American political scientist

Jon Raymond Taylor is an American political scientist and author. He holds a PhD in political science from The University of Oklahoma. He is the head of the Department of Political Science and Geography at the University of Texas at San Antonio. His research focuses primarily on Chinese politics, comparative public sector ethics, and urbanization in China and the United States.

==Biography==
Taylor was born and raised in Dallas, Texas.

He completed his undergraduate studies in political science and history, as well as his graduate studies in political science, at the University of Oklahoma. He went on to serve as a professor at his alma mater from 1990 to 1998. He later served as the Department Chair of Political Science and Director of the Master of Public Policy and Administration Program at the University of St. Thomas in Houston.

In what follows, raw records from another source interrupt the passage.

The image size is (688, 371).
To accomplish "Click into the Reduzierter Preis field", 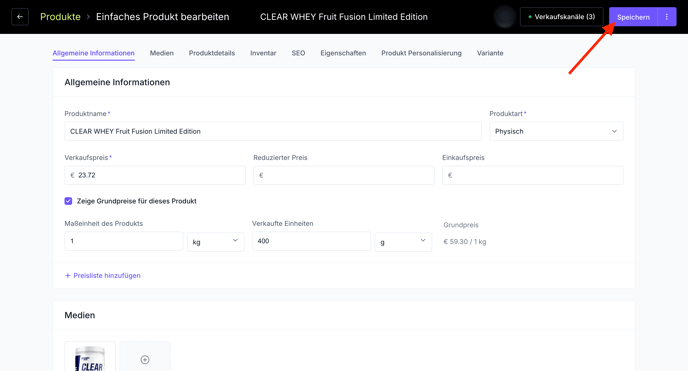I will pos(344,175).
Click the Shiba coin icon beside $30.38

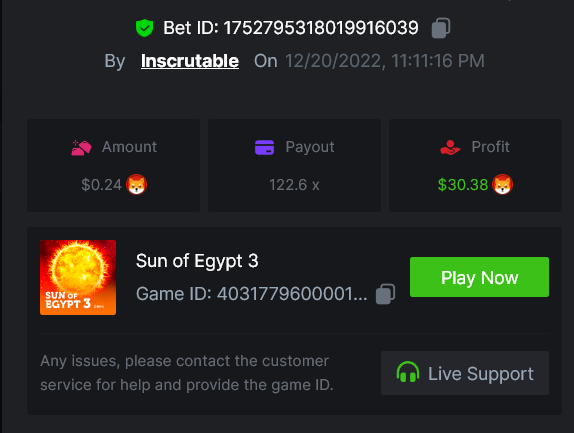click(503, 184)
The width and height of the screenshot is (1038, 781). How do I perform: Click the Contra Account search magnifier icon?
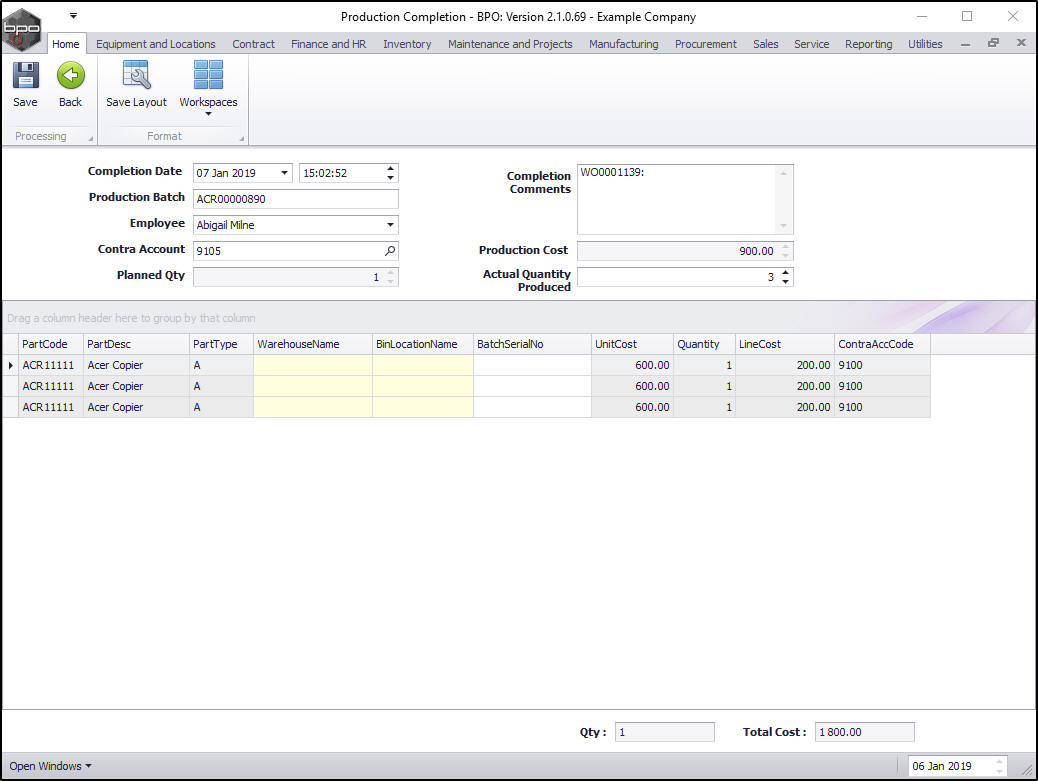(x=390, y=251)
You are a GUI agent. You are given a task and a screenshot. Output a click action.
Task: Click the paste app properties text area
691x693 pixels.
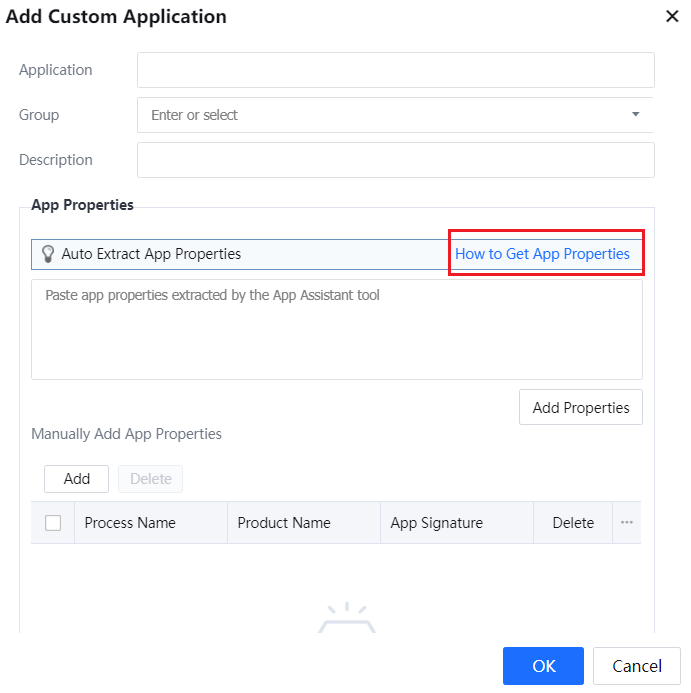pyautogui.click(x=336, y=329)
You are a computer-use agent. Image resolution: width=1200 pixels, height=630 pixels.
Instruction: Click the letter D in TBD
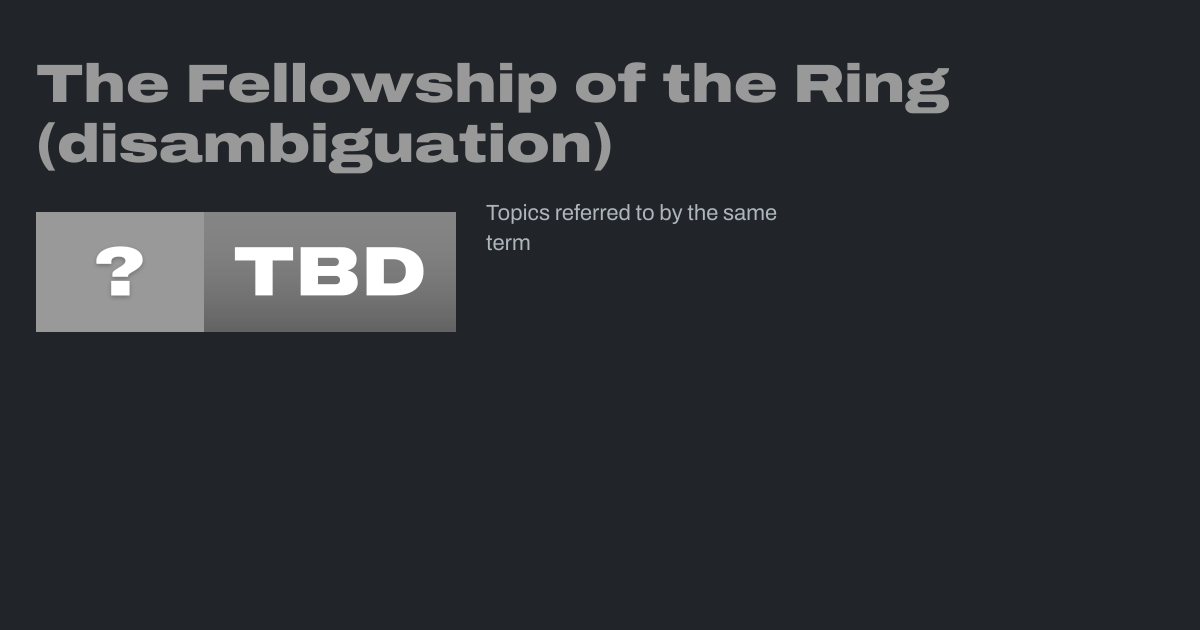[394, 272]
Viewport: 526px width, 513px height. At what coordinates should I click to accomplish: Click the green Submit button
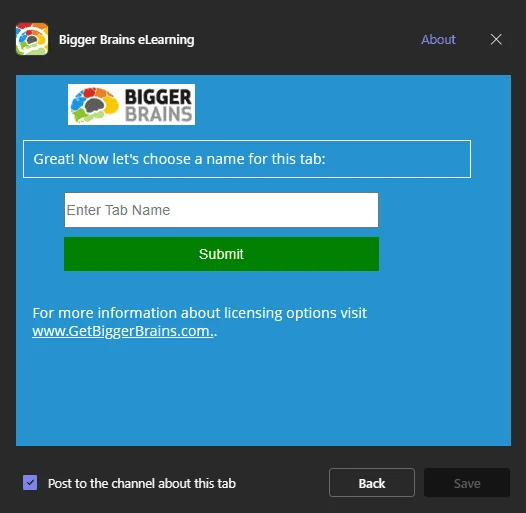(x=221, y=254)
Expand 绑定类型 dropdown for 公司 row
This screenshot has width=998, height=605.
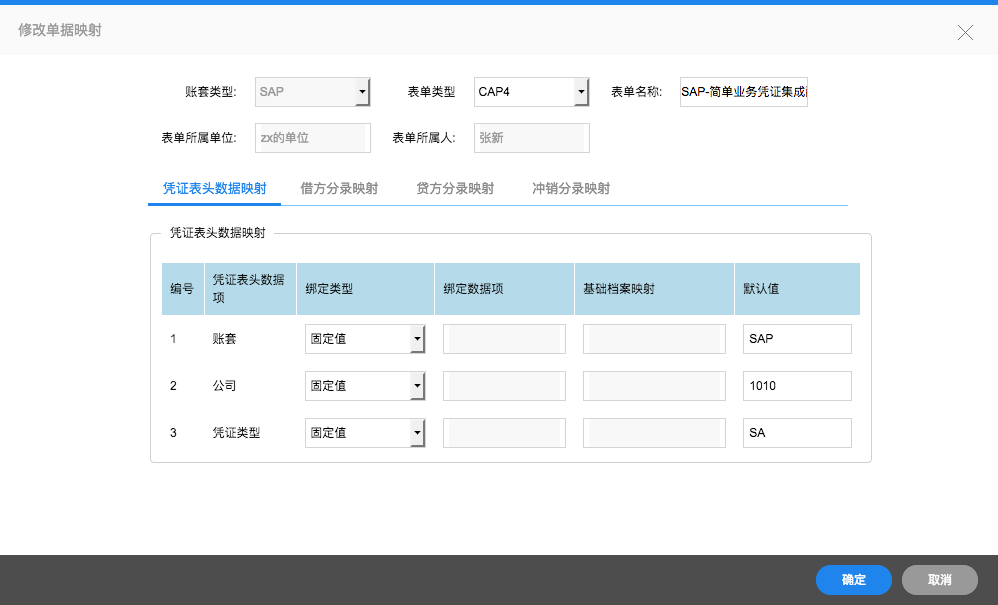click(x=365, y=386)
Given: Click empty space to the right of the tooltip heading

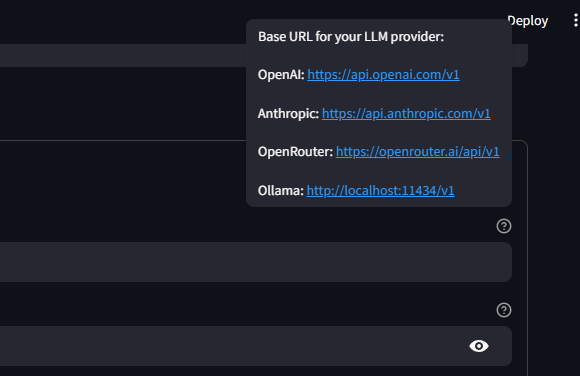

Currently he serves as the Department Chair of Political Science and Geography at The University of Texas at San Antonio.

==Research==
Taylor analyses the Chinese government, including the 21st-century administration's fight against corruption, the contribution of Chinese policy to international approaches to public administration, and comparative studies in public administration.

He has written and spoken about the challenges posed by urbanization and governmental corruption in both the United States and China.

==Political views==
Taylor has expressed concerns about the fairness of election procedures in Texas and across the United States. Following the Texas government's implementation of changes to election procedures in 2021, Taylor described the state of democracy in America as "dinged." He suggested that the decision of the Supreme Court to overturn Title 5 of the Voting Rights Act opened the door for racism and discrimination to take hold in state legislatures.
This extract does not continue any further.